OGDEN -- Jeremy Valdes' possibly troubled frontal lobes look likely to delay his trial start-up next month.
That would bump the trial on multiple charges in a double homicide in Roy to four years after the slayings. Valdes faces the death penalty in the Nov. 25, 2009, killings of Matthew Roddy, 30, and Roddy's mother, Pamela Jeffries, 56.
Their bodies were found stuffed in a closet in their Roy mobile home. Delays in the case have been typical of any death penalty proceeding with the necessary myriad defense motions.
At a hearing Tuesday to discuss final trial preparations and a pending motion on a false confessions expert, Valdes' public defenders filed a new motion seeking to delay the Sept. 17 -- Nov. 7 trial.
A psychological evaluation and the results of an MRI on Valdes received just last week point to evidence of "mental deficiencies" in the 36-year-old defendant due to his abuse of prescription drugs, according to the motion.
"We need time to investigate whether the potential mental deficiencies would affect the voluntary nature of the alleged confession and raise the possibility of a diminished capacity defense," Randall Marshall, Valdes' public defender, along with Gary Barr, said after Tuesday's hearing.
Another hearing was set for Thursday by 2nd District Judge Mark DeCaria for oral arguments on the possible trial reset.
Psych tests place Valdes' perceptual reasoning index in the lower than average range, according to the motion. "It reflects a weakness in frontal lobe executive functions including planning, organization and execution of effective goal-directed responses."
The MRI results "reflect that there is abnormality in Mr. Valdes' brain activation patterns," reads the motion. Which leads to an overall conclusion that Valdes suffers from a "neuropathological dysfunction stemming from long-term abuse of opioid drugs."

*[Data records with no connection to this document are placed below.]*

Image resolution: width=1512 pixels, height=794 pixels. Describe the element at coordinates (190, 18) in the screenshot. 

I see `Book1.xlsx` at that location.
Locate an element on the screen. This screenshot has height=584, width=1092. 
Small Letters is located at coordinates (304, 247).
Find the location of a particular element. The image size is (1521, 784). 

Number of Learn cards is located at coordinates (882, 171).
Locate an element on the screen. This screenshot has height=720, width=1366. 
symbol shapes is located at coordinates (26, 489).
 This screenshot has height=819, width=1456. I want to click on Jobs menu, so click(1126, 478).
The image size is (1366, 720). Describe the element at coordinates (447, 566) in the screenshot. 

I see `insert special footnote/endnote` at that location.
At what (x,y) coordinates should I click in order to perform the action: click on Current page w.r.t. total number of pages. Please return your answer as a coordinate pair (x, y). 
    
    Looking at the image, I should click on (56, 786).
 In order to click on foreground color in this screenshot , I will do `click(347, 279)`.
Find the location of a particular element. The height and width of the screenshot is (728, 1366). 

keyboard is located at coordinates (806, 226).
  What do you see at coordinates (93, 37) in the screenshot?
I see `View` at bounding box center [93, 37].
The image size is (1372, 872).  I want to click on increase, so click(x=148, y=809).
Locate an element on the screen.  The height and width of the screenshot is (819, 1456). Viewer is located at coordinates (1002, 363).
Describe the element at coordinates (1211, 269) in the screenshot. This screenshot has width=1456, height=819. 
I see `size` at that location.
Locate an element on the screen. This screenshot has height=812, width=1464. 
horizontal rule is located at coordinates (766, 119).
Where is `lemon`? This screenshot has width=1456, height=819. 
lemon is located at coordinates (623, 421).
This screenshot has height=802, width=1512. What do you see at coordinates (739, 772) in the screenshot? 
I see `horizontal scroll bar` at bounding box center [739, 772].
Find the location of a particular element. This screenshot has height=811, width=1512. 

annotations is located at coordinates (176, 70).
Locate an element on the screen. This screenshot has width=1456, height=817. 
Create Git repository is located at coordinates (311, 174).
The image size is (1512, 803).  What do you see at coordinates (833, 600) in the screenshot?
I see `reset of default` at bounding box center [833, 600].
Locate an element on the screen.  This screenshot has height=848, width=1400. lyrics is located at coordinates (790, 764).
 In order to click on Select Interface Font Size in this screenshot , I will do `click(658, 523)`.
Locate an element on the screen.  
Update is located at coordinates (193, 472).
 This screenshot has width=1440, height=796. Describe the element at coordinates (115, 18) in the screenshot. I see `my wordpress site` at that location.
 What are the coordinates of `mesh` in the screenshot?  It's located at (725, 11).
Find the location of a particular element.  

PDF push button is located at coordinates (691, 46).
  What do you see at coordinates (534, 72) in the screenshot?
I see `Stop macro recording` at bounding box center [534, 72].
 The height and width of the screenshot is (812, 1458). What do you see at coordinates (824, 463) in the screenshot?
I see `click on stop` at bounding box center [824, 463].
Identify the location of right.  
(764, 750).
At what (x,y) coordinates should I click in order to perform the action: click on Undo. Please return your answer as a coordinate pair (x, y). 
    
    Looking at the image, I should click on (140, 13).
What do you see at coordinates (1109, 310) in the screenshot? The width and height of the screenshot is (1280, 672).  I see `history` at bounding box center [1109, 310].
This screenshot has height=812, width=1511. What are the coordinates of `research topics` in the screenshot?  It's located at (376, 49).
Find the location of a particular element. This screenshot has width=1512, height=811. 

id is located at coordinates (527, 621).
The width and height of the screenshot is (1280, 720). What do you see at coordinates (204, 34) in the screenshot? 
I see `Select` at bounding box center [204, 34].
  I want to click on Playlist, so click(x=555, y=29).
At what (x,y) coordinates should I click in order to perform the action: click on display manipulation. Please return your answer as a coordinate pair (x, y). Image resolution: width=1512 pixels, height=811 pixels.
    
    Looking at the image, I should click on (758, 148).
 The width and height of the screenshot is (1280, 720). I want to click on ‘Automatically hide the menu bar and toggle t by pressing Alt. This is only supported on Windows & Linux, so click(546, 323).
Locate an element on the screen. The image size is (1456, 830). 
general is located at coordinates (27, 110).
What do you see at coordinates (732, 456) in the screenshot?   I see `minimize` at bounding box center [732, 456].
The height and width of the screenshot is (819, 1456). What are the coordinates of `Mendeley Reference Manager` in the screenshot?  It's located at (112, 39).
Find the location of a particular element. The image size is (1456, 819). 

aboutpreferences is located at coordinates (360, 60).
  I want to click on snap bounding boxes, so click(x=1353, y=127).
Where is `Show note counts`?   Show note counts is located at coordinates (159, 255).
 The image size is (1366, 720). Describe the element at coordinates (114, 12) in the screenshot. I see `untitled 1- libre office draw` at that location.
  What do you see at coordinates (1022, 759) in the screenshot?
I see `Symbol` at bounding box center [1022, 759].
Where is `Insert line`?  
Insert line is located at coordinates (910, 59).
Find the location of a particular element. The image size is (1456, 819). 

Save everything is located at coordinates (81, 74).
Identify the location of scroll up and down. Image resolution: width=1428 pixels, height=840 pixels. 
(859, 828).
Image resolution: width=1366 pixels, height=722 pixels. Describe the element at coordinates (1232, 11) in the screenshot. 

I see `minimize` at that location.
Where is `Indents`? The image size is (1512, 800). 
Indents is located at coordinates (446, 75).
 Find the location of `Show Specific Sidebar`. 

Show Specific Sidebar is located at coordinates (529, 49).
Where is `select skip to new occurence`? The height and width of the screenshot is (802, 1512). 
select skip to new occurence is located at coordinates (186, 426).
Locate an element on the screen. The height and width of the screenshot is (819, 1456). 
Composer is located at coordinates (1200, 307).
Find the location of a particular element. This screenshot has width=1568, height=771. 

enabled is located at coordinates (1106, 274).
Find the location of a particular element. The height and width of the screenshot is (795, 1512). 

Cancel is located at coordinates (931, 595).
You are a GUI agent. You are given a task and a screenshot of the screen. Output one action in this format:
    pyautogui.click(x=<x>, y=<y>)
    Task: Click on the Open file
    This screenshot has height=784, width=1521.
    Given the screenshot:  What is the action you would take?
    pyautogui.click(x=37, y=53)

Valdes' was on probation at the time of the killings for his 2008 conviction for running a prescription drug distribution ring out of Clearfield.
Roy police obtained a taped confession from Valdes played in court at his preliminary hearing in 2010 that included his descriptions of stabbing Roddy repeatedly. But after a suppression motion, argued over the course of a year stretching from 2010 to July 2011, the confession was thrown out over a flawed Miranda warning.
DeCaria ruled the statements could not be used for the prosecution's "case-in-chief," but could be aired in rebuttal if Valdes elected to take the stand to testify in his own defense. For that reason Valdes' public defenders have been pressing for several months now for authorization to hire a false confessions expert. That motion points to a 2004 study that found of 271 defendants exonerated through DNA testing, 25 percent had confessed.
Valdes allegedly turned on Roddy and Jeffries when they threatened to call police after he stole Jeffries' prescription pain killers. An autopsy counted 31 knife wounds in Roddy's body. Jeffries had severe head injuries but died from asphyxiation.
Valdes had been staying in Jeffries' trailer, along with girlfriend Miranda Statler. Statler has already been sent to prison after pleading guilty to lesser charges in the killings and testifying against Valdes.